▸ **Exercise goal**: The expected answer is the full listing, repeated exactly and free of images.

▸ **The data**:
-- Opening Marker --
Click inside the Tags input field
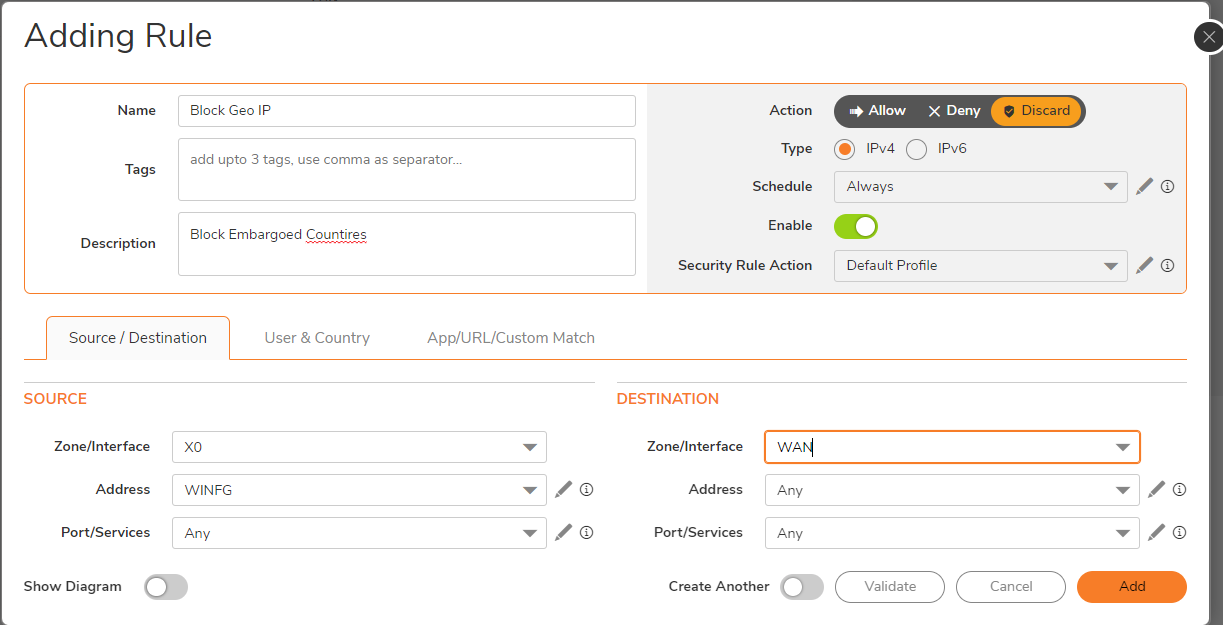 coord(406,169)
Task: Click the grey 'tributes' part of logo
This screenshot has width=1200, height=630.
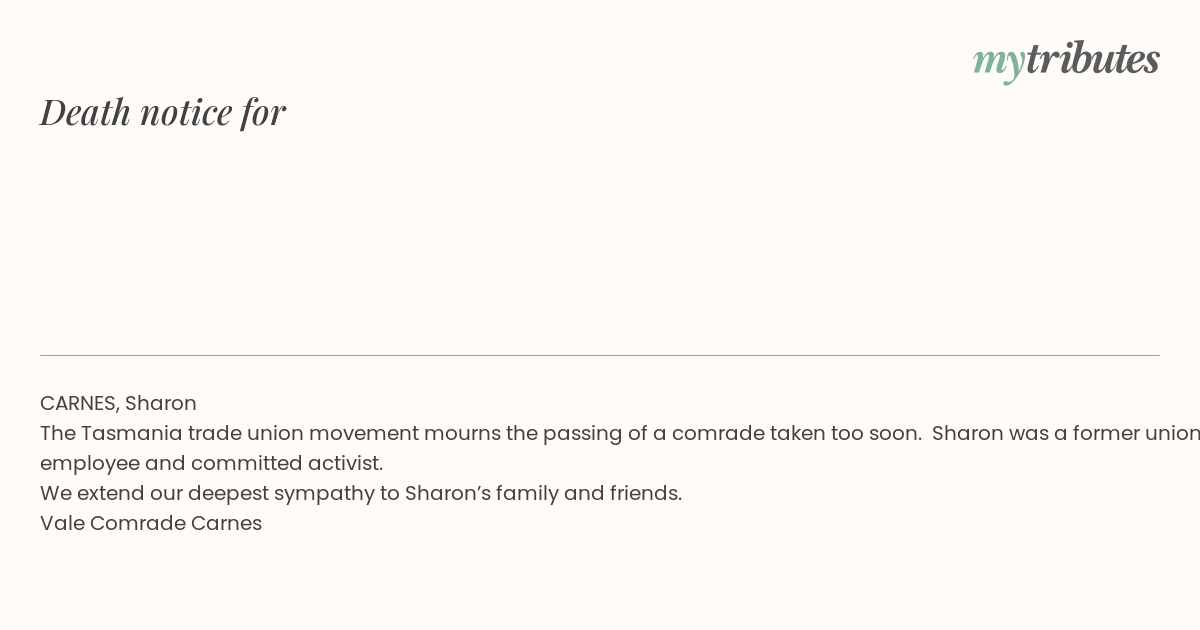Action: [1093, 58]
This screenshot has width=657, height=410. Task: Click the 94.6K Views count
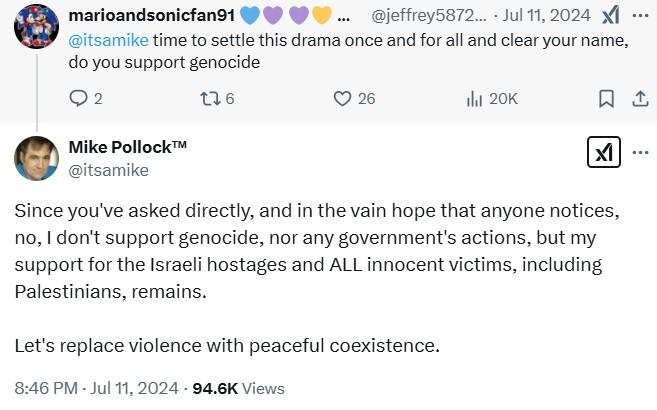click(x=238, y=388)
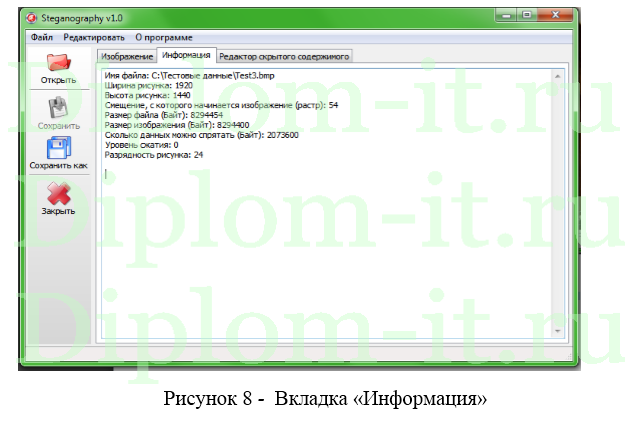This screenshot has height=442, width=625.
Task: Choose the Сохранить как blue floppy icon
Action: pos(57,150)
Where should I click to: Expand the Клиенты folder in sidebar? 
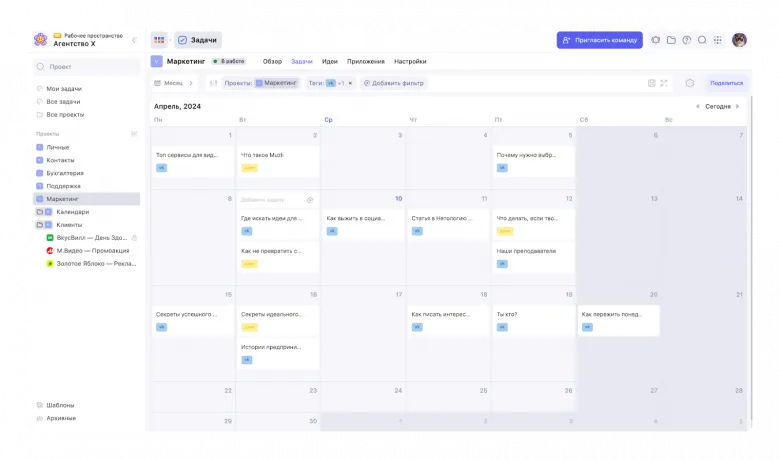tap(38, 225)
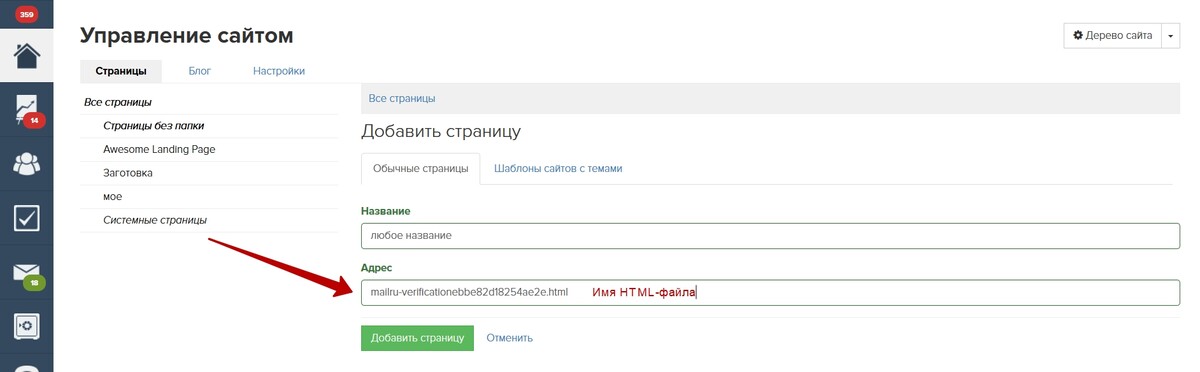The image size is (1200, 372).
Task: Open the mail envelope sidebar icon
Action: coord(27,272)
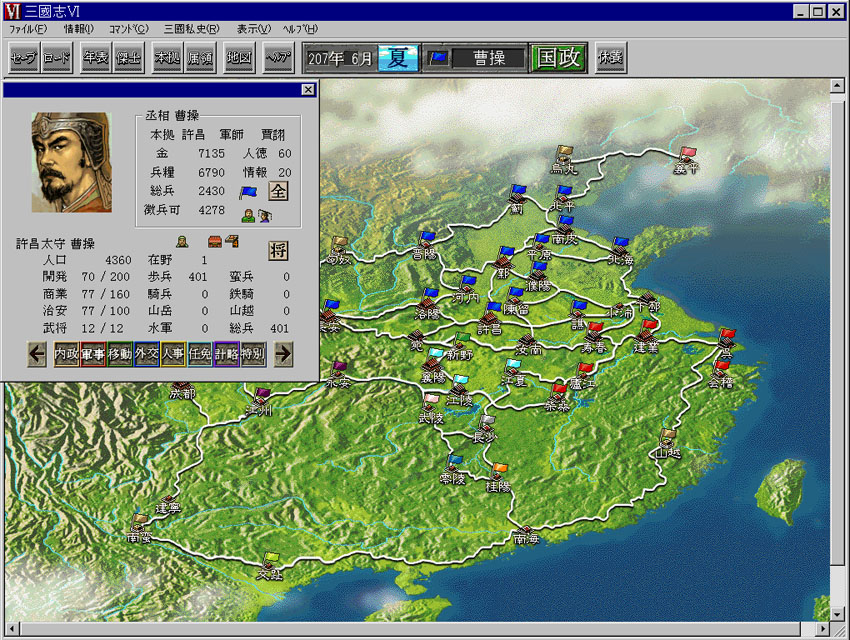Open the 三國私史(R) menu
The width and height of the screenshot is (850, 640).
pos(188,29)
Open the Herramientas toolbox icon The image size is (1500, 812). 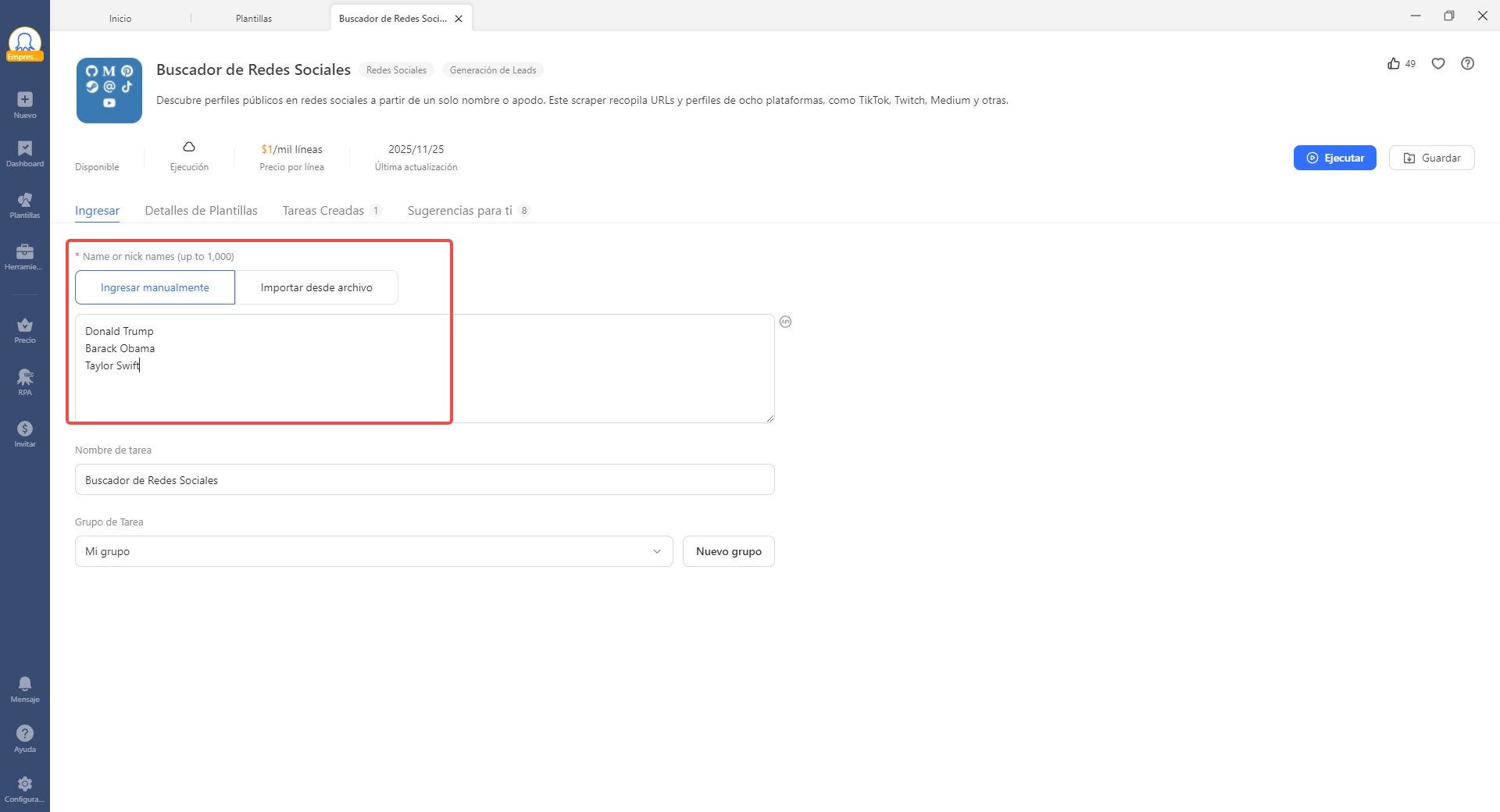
-- Closing Marker --
▸ **Answer area**:
Click inside the Tags input field
 coord(406,169)
Task: Click the grey 'tributes' part of logo
This screenshot has width=1200, height=630.
Action: [1093, 58]
This screenshot has width=657, height=410. Task: Click the 94.6K Views count
click(x=238, y=388)
This screenshot has height=442, width=625.
Task: Choose the Сохранить как blue floppy icon
Action: pos(57,150)
Where should I click to: Expand the Клиенты folder in sidebar? 
tap(38, 225)
The image size is (1200, 372).
Task: Open the mail envelope sidebar icon
Action: coord(27,272)
Open the 三國私史(R) menu
The width and height of the screenshot is (850, 640).
pos(188,29)
Open the Herramientas toolbox icon The image size is (1500, 812). 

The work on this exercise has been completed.